[Excerpted data — start]

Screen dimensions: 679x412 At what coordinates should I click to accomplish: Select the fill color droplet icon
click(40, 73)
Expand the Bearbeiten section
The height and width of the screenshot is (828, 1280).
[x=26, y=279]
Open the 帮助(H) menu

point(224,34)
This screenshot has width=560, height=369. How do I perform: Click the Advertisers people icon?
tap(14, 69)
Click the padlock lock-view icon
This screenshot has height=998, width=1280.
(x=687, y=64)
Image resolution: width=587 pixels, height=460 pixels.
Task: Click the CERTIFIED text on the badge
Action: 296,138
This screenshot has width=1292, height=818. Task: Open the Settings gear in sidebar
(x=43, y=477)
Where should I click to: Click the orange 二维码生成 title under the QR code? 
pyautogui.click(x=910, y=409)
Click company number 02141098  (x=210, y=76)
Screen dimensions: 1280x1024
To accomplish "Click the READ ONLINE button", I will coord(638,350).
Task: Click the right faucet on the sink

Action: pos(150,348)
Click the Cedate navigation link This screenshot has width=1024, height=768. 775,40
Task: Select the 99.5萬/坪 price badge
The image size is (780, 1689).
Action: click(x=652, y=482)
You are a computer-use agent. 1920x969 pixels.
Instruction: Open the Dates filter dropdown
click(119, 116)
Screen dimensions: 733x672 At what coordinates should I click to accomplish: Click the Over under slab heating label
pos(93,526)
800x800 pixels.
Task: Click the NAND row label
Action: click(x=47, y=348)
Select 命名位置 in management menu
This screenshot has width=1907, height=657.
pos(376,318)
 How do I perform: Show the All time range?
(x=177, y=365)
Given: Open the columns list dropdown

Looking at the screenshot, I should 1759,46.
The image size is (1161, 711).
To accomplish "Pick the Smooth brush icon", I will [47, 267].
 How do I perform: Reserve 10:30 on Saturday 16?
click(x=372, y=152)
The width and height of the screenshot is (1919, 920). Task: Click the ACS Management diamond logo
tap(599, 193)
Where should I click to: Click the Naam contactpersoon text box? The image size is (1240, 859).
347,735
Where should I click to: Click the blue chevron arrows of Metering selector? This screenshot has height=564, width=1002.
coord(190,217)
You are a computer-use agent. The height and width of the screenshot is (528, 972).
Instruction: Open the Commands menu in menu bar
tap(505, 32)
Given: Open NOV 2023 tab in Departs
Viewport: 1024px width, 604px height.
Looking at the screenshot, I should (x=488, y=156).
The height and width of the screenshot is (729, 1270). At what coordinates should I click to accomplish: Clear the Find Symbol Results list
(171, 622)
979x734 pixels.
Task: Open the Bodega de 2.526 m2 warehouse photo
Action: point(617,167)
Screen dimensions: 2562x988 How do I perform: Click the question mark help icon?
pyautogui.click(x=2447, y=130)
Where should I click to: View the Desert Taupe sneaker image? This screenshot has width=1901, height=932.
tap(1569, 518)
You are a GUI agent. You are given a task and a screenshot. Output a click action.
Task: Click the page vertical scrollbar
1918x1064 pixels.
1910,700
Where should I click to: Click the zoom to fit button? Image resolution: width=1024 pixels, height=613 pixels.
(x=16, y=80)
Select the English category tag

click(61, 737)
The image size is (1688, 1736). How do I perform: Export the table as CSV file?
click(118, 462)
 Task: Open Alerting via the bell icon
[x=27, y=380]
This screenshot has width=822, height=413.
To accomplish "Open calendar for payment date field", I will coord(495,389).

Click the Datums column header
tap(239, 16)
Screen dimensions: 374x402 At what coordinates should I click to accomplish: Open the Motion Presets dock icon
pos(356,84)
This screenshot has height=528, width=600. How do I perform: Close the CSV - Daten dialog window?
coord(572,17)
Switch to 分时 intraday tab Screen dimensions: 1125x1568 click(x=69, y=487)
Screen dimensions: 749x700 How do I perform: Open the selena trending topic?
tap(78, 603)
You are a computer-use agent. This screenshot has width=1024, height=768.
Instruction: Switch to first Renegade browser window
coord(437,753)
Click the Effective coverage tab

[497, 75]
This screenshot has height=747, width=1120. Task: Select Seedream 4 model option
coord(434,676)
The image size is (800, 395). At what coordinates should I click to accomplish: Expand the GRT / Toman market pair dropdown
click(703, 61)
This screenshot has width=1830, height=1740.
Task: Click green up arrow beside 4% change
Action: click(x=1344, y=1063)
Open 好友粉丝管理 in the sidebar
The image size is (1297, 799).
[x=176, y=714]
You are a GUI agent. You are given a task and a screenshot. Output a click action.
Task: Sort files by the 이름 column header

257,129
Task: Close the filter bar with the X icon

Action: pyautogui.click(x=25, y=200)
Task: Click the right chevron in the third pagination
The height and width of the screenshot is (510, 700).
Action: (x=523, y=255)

[Excerpted data — finish]

** Assigned task **
What is needed is each line from the records with the word "will" in it.

** Reply **
To accomplish "Click the READ ONLINE button", I will coord(638,350).
To accomplish "Pick the Smooth brush icon", I will [47, 267].
To accomplish "Open calendar for payment date field", I will coord(495,389).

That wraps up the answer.